Il dg di Unicam
nella commissione ministeriale
CAMERINO - Vincenzo Tedesco nominato membro dell'organismo creato dal ministro Bussetti per la redazione del “Codice della legislazione scolastica, universitaria, dell’alta formazione artistica musicale e coreutica e della ricerca”

Vincenzo Tedesco
Il direttore generale dell’università di Camerino Vincenzo Tedesco, è stato nominato membro della Commissione ministeriale per la redazione del “Codice della legislazione scolastica, universitaria, dell’alta formazione artistica musicale e coreutica e della ricerca”, istituita lo scorso 21 novembre con decreto del ministro Bussetti. Presieduta dal consigliere Vito Tenore della Corte dei Conti, avrà il compito di provvedere al riordino, alla semplificazione e alla codificazione delle disposizioni legislative di competenza del ministero e per questo è articolata in quattro sezioni. Tedesco è stato scelto per essere uno dei diciotto componenti della sezione Università, che è coordinata dal pro Remo Morzenti Pellegrini, rettore dell’università di Bergamo. «Sono estremamente orgoglioso di questa nomina – ha dichiarato Tedesco – che non solo sancisce una attestazione di stima professionale nei miei confronti, ma conferma anche l’impegno dell’ateneo, fortemente supportato dal rettore Pettinari e dalla governance tutta, nelle questioni relative alla semplificazione amministrativa, tanto da essere considerato un modello nel sistema nazionale universitario.
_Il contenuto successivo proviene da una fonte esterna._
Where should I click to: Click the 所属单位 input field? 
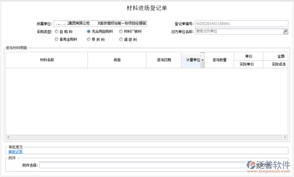coord(100,24)
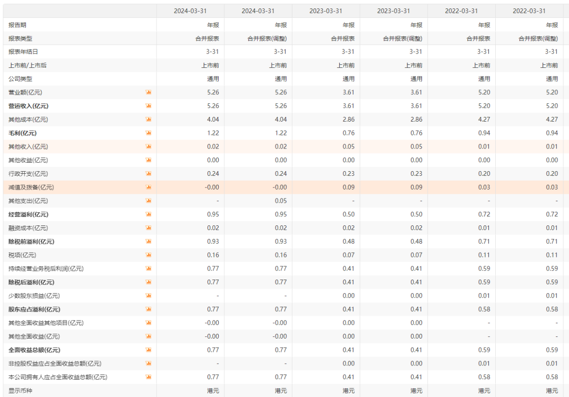Show the chart for 行政开支(亿元) row
The width and height of the screenshot is (569, 397).
tap(149, 174)
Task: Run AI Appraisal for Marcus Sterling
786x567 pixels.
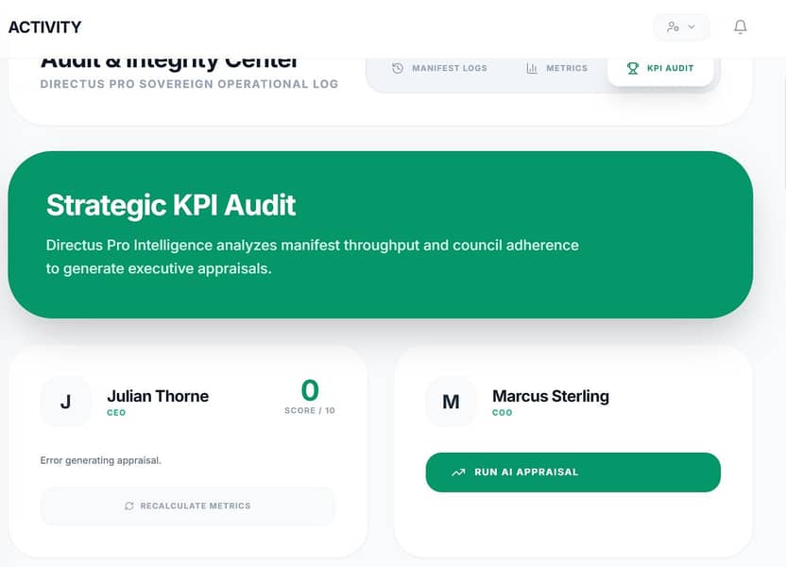Action: tap(572, 472)
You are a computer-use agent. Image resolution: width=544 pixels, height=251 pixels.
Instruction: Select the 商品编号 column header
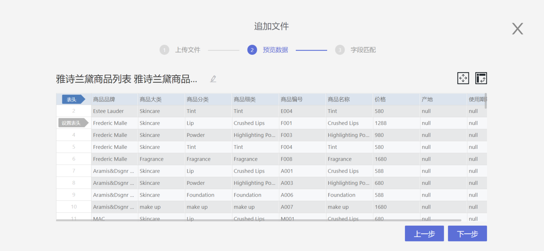pos(292,99)
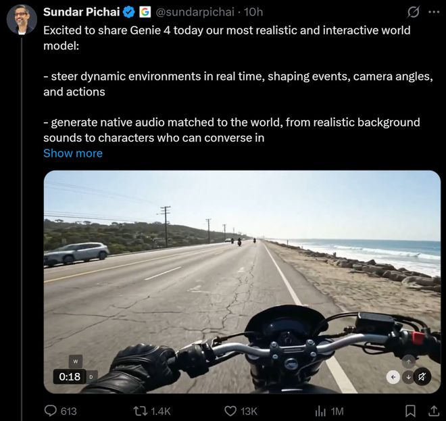The image size is (446, 421).
Task: Expand the tweet with Show more
Action: (x=73, y=153)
Sono diversi i processi che stanno subendo molti cambiamenti nell’organizzazione delle università italiane ed è pertanto necessario che ci sia una regolamentazione unica, organica e coordinata, che consenta al nostro sistema universitario di essere sempre più competitivo ed attrattivo a livello internazionale. Unicam sta attuando diversi cambiamenti nella struttura organizzativa, così come nella regolamentazione interna, mettendo al centro di ogni azione le persone, su cui si fonda il sistema e senza le quali nulla sarebbe possibile: porteremo la nostra esperienza in Commissione e metteremo le nostre buone pratiche a disposizione di tutti i colleghi».